During the pandemic, the telemedicine approach was actively used for treating patients highly susceptible to COVID, e.g., people with diabetes, HIV, mental disorders, epilepsy, or cancer. To prevent diabetes patients from contacting the coronavirus, they were offered a remote service for instant and continuous monitoring of glucose levels that could be accessed by their therapist. Other services enabled post-surgery monitoring of vital indicators and symptoms among aged cancer patients.
Helping study and treat the coronavirus
Big data and AI also helped scientists understand the specifics of the new virus and its effect on the human body. Researchers at New York University and Columbia University partnered with two Chinese hospitals and developed an AI tool that predicted which COVID patients would experience more severe symptoms. The service also found the impact of liver enzymes, myalgia, and hemoglobin levels on patients' health deterioration.
Together with Amazon Web Services, UC San Diego Health designed and developed the solution for analyzing lung imaging and detecting patients with higher risks of pneumonia.
Vaccine and drug development armed up with big data technologies as well. Google DeepMind used its AlphaFold system to predict protein structure based on large sets of genomic data, helping researchers better understand the virus. In the UK, AI was involved in finding highly effective compounds for COVID-19 treatment and predicting successful drug interactions that could also improve the immune response.
Superfast vaccine launch
During the coronavirus pandemic, among other things, innovative medicines were developed and registered with unprecedented speed. That was how the first two clinically approved mRNA vaccines against COVID-19 were launched, one produced by Moderna and by Pfizer and the other - by BioNTech.
Just a few days after Chinese scientists published the gene sequence of the new virus, Moderna specialists from Massachusetts prepared the plan for vaccine development. 42 days later, they delivered the first batch of the initial vaccine version to the US National Institutes of Health for Phase I trials. The vaccine was tested on people for the first time in early March, even though medication development generally takes years or even decades.
By the way, mRNA technology has a relatively long history: similar methods have been used in cancer studies since 2011, while the first research on mRNA dates back to the 1990s.
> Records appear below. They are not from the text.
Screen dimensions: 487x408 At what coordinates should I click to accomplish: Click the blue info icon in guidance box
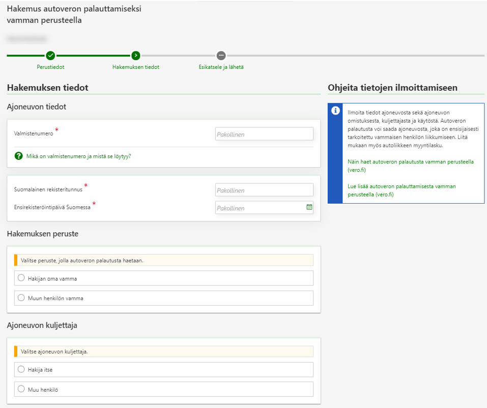click(335, 111)
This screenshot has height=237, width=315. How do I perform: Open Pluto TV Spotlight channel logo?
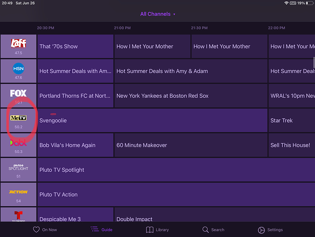pyautogui.click(x=18, y=169)
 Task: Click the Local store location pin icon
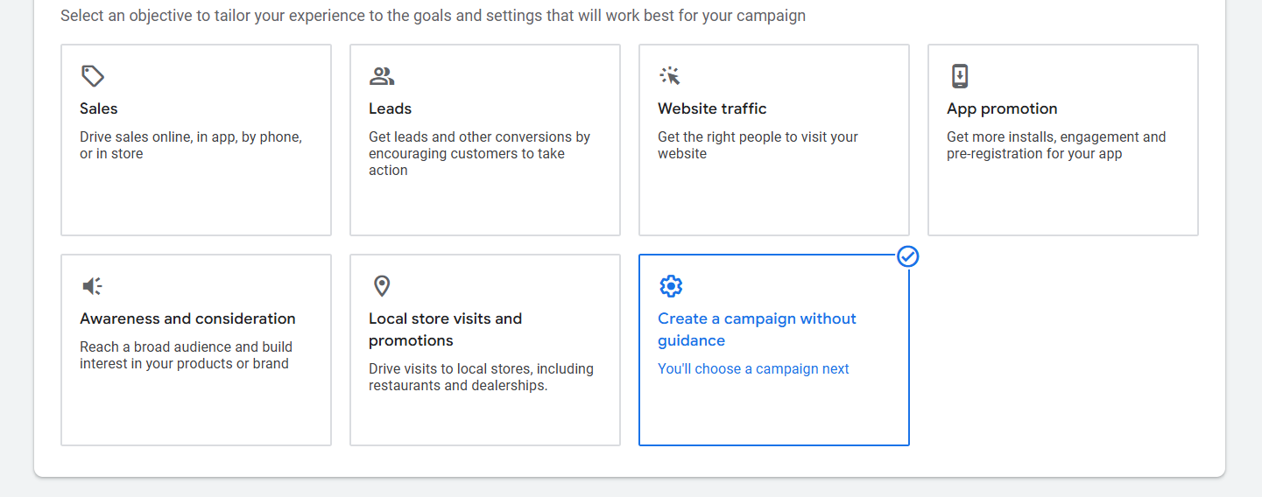point(381,286)
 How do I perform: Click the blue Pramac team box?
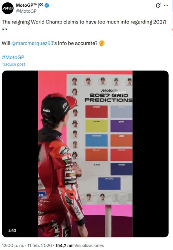coord(109,183)
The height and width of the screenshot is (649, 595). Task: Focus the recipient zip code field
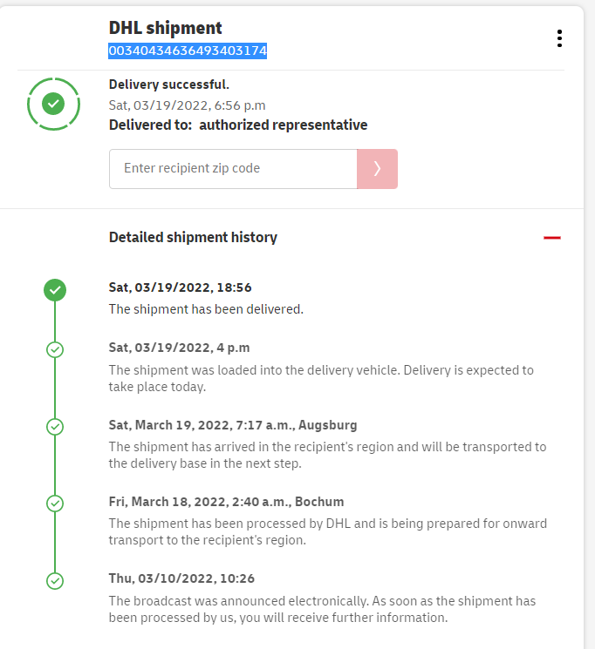[233, 169]
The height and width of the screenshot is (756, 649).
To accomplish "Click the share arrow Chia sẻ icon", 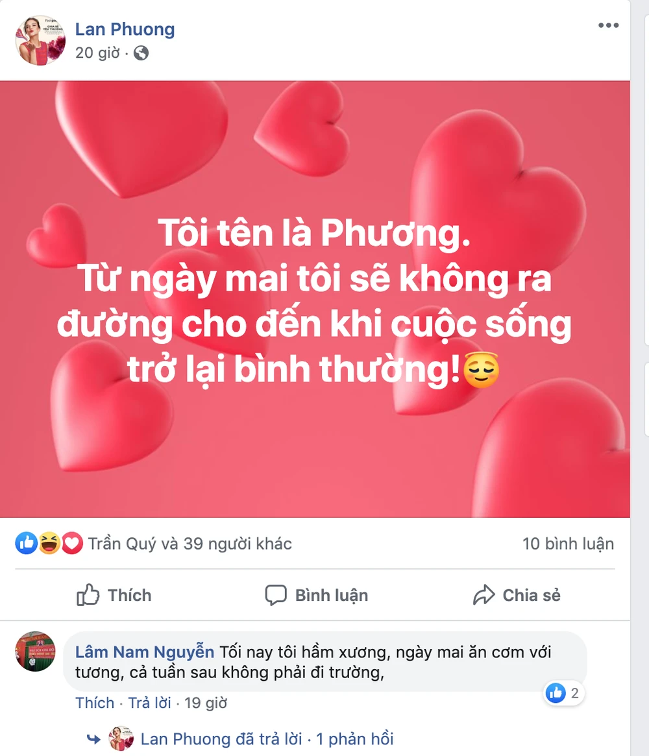I will point(484,595).
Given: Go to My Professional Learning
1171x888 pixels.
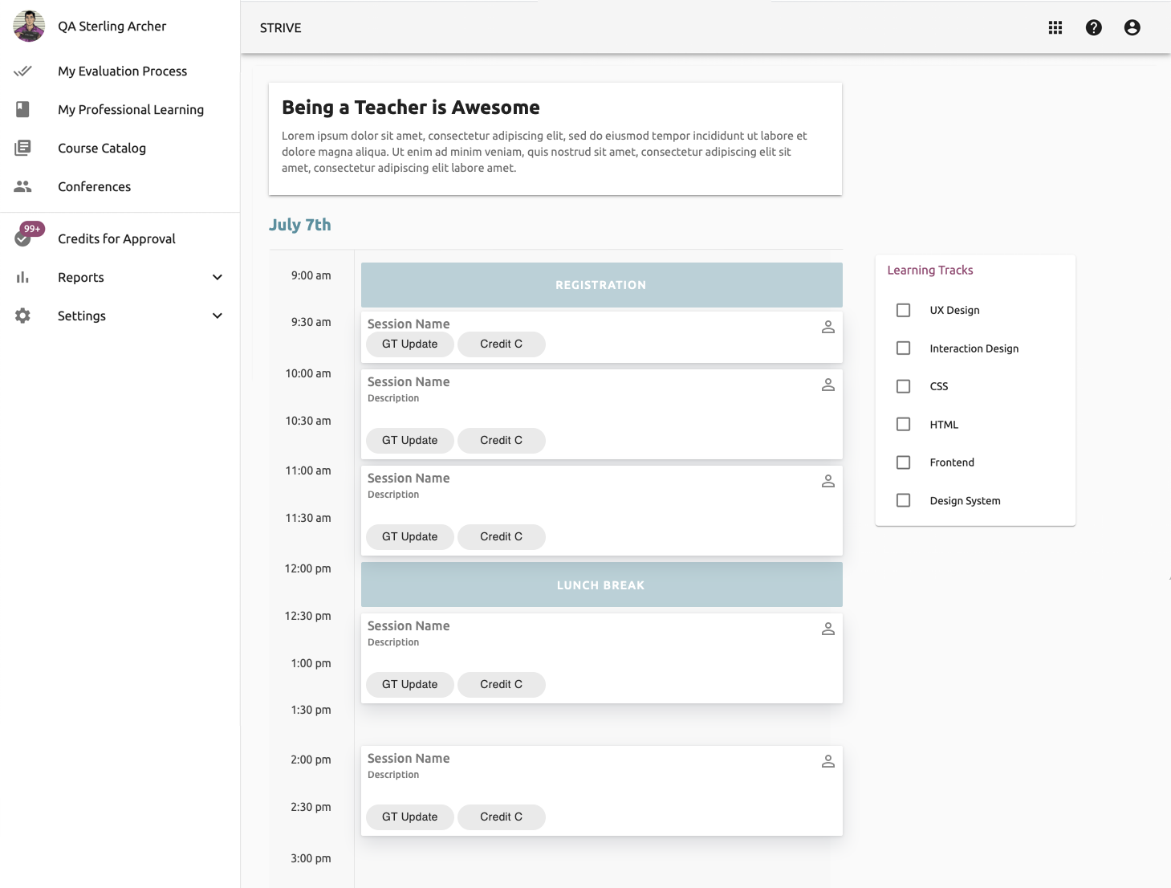Looking at the screenshot, I should click(130, 109).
As for oncoimmunology, RNA molecules demonstrated promising first results for cancer gene therapy. Moderna scientists working on an mRNA vaccine personalized for each patient based on their specific tumor got positive interim results for patients with inoperable head and neck squamous cell carcinoma.
Fragments and leaks
Unfortunately, despite vast amounts of data and numerous analytical tools that became available over recent years, terabytes of data and their applicability remain an issue.
Scientists complain that technologies implemented by healthcare systems of several countries (or even one country) are siloed and fragmented. The absence of cross-system compatibility leads to the fact that collection, logging, distribution, and exchange of medical data between hospitals and state authorities, let alone different healthcare ministries, can be done only manually. Besides, data arrays that differ in size and characteristics are extremely difficult to consolidate in a single spreadsheet.
Researchers point out that apart from COVID-19, human history will witness many other emergencies requiring a prompt government response. That means data exchange initiatives and data conversion systems already need to be promoted and developed.
Other concerns over the widespread application of big data and AI technologies are related to personal data security and confidentiality of personal health records. Human rights activists have reasonable doubts that private information would be used solely for epidemiological reasons, as data leaks are happening more and more often.